We carried out a literature review to identify previously published high-density gene-based linkage maps for members of the Pinaceae family, for which sequence information was publicly available. Only four studies satisfied these criteria. Eckert et al. (2010) provided a sex-averaged linkage map for a two-generation outbred pedigree based on SNPs for P. taeda (accession number: TG091, http://dendrome.ucdavis.edu/cmap/, last accessed May 21, 2015). The map provided by Pavy et al. (2012) is the densest genetic map published to date for Picea. This map was a consensus of the white spruce (Pic. glauca) and black spruce (Pic. mariana) linkage maps. The white spruce pedigree was an F1 full-sib family, whereas the black spruce pedigree was a backcross representing the hybridization species complex Pic. mariana × Pic. rubens. Pic. glauca and Pic. mariana linkage maps were constructed with the regression algorithm in JoinMap 3.0 software. Lind et al. (2014) provided the most saturated and gene-rich map to date for Pic. abies. This map was a sex-averaged map of the two parents of an F1 controlled cross and was also constructed with the regression algorithm of JoinMap 3.0. A detailed list of mapping features for each component map included in this study is available in table 1.

Cryptomeria japonica

A high-density linkage map for C. japonica was incorporated into this study, as a representative species from the Cupressaceae family (Moriguchi et al. 2012). This map was constructed from an F1 full-sib family (table 1), with the regression mapping algorithm implemented in JoinMap v 3.0.

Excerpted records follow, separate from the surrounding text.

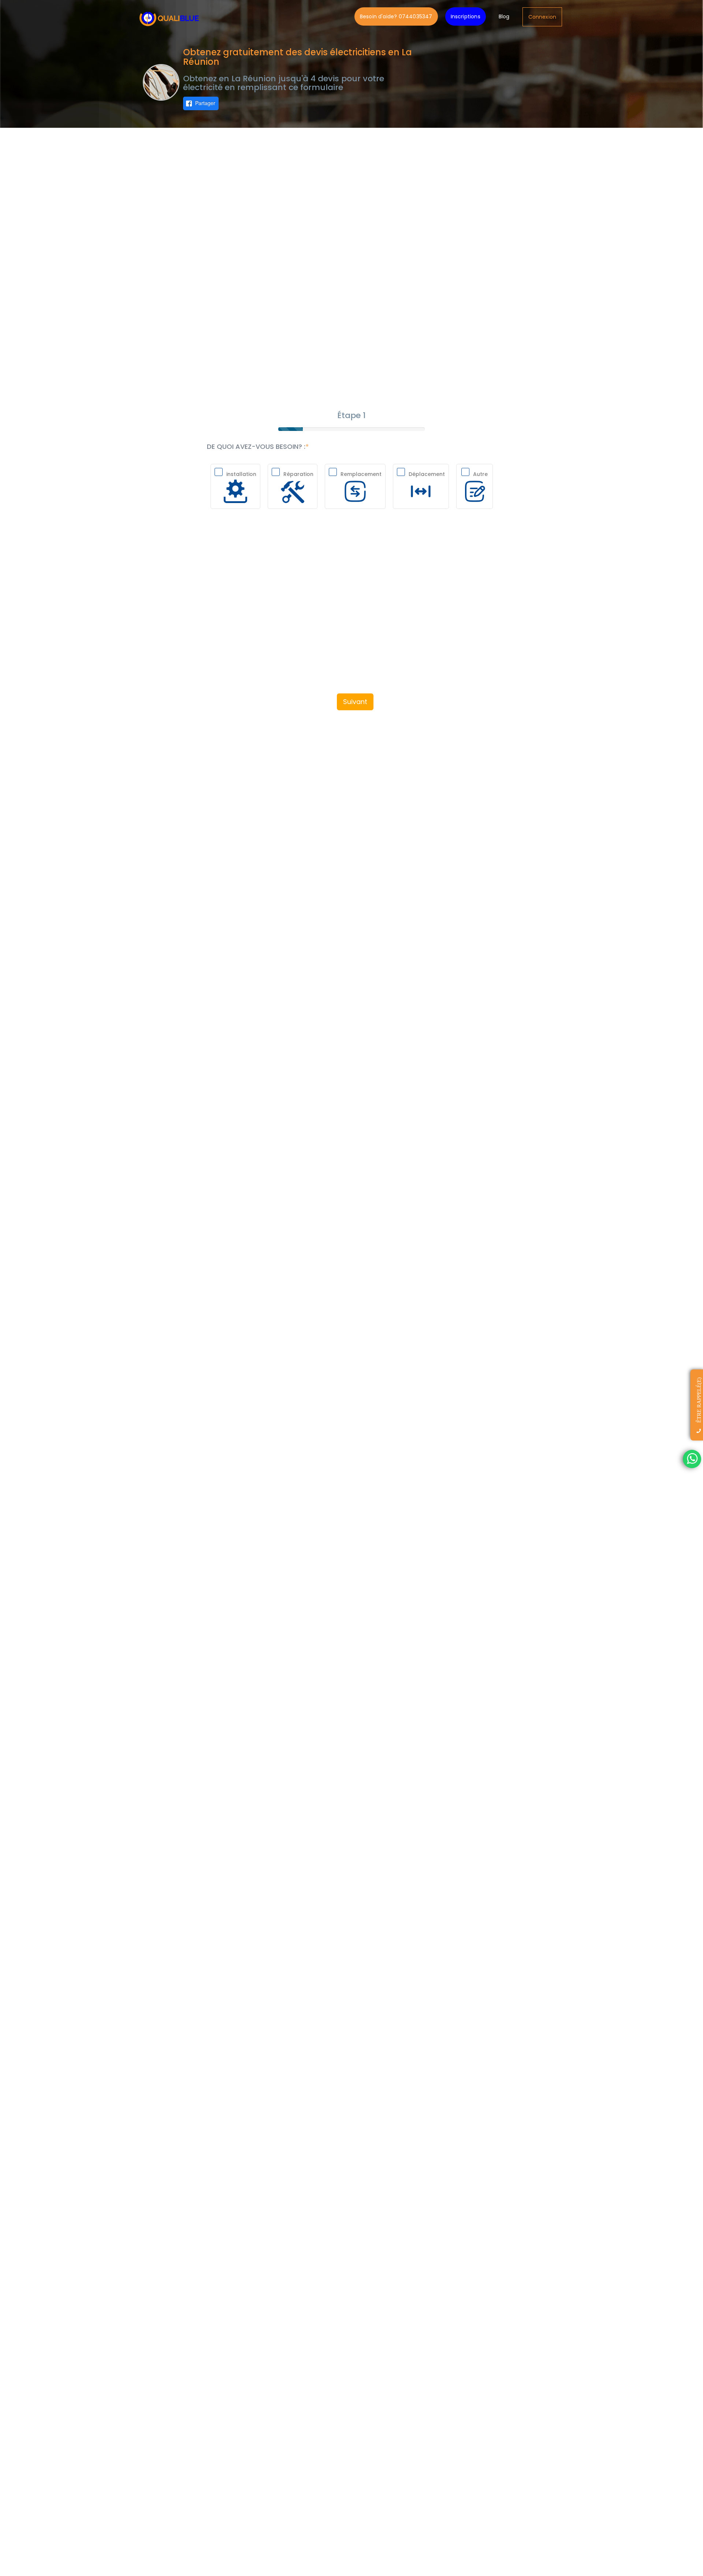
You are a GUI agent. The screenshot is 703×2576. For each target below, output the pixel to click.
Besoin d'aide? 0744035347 (396, 16)
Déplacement (427, 474)
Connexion (542, 17)
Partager (205, 103)
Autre (480, 474)
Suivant (355, 701)
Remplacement (361, 474)
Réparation (298, 474)
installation (241, 474)
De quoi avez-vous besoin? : (256, 447)
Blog (504, 16)
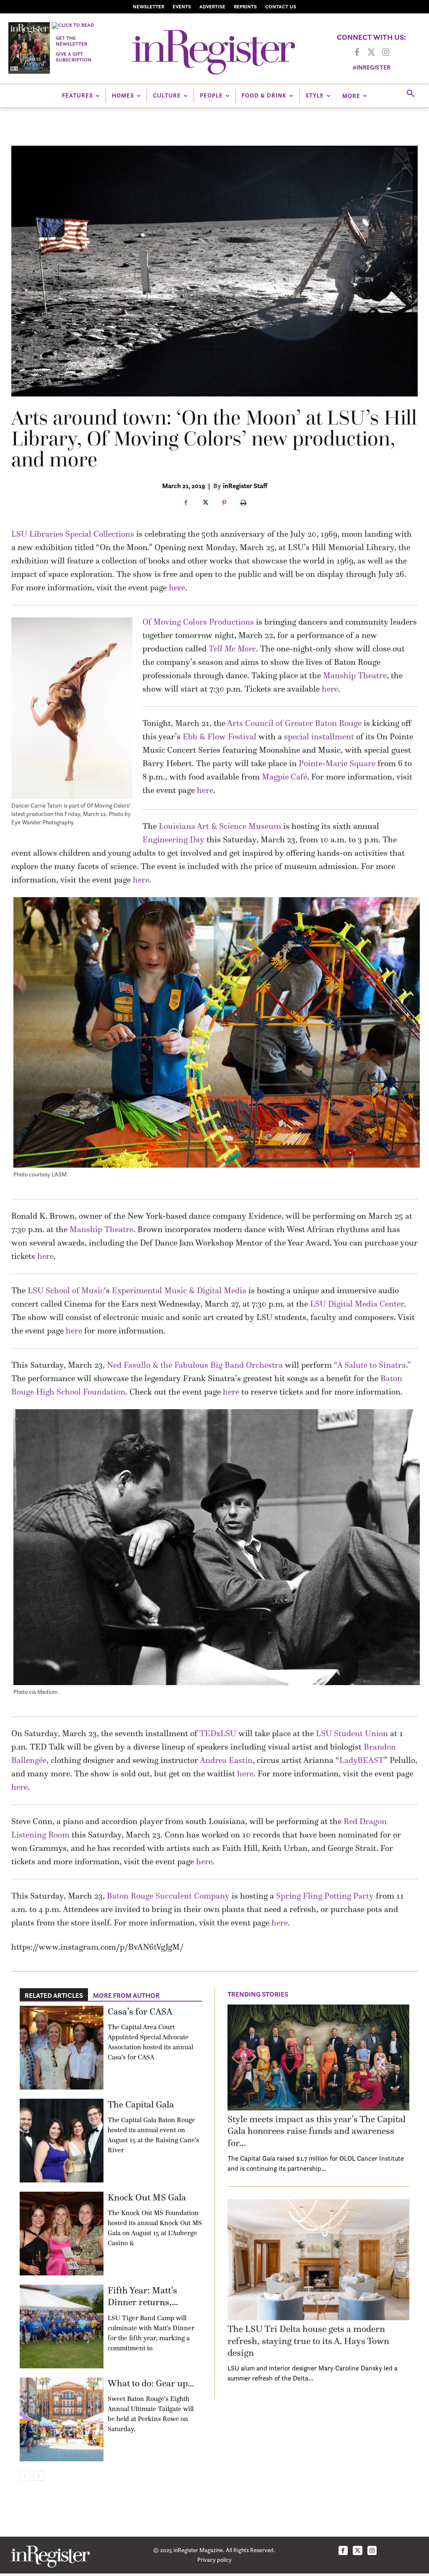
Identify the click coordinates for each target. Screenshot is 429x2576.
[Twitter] (371, 53)
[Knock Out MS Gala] (61, 2233)
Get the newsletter (71, 41)
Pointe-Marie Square (337, 763)
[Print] (243, 503)
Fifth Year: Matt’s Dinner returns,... (143, 2296)
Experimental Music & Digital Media (179, 1290)
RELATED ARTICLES (54, 1995)
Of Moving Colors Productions (198, 622)
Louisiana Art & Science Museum (220, 826)
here (177, 587)
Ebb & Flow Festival (219, 736)
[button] (411, 94)
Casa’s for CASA (140, 2011)
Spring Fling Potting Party (325, 1896)
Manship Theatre (355, 675)
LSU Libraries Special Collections (72, 534)
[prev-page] (25, 2475)
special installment (319, 736)
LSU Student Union (352, 1733)
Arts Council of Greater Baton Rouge (294, 723)
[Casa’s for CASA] (61, 2048)
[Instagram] (385, 53)
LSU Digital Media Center (357, 1304)
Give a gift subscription (73, 57)
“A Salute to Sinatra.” (372, 1365)
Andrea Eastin (226, 1760)
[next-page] (38, 2475)
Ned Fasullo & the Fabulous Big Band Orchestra (195, 1365)
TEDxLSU (217, 1733)
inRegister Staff (245, 485)
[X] (204, 503)
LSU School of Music (66, 1290)
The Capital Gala (141, 2104)
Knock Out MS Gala (147, 2197)
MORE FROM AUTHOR (126, 1995)
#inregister (371, 67)
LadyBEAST (361, 1760)
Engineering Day (173, 839)
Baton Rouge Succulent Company (168, 1896)
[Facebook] (357, 53)
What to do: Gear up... (151, 2383)
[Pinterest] (224, 503)
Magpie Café (284, 777)
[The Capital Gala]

Identification of Homologous Genes within Pinaceae

The 17 maps described above were mostly constructed with SNP markers (100% of the markers for Picea sp., 98% for P. pinaster, and 90% for P. taeda). The flanking sequences of each SNP marker were compared with the most recent Unigene sets available for each species to obtain the sequence of unigenes containing the mapped SNPs: Canales et al. (2014) for P. pinaster, Rigault et al. (2011) for Pic. glauca, Pic. mariana and Pic. abies, and Lorenz et al. (2012) for P. taeda. This comparison was carried out with the BLASTn tool (the BLAST 1 step in fig. 1a). Unigenes with a percentage identity exceeding 95% with mapped SNP flanking sequences were retained for the next step. Pinus pinaster Unigene set from Canales et al. (2014), Pine V3, was then used as the reference for the identification of homologous unigenes within Pinaceae species. A second sequence comparison (R-BLAST 2 in fig. 1a) was performed, between the mapped unigenes of each species and the unigene sequences of Pine V3. For this interspecific comparison, a stringent reciprocal tBLASTx analysis was performed. Only sequences with a reciprocal best hit with a percentage identity exceeding 85%, an e value below e−65, and an alignment of more than 200 bp were retained as homologous unigenes. Homologous unigenes between different species were considered as orthologs if they were positioned in the same LG (i.e., syntenic unigenes). Identified orthologous unigenes were used as anchor markers to construct a composite linkage map for each genus (Pinus and Picea), as a preliminary step in the construction of a composite map for the Pinaceae family including both genera.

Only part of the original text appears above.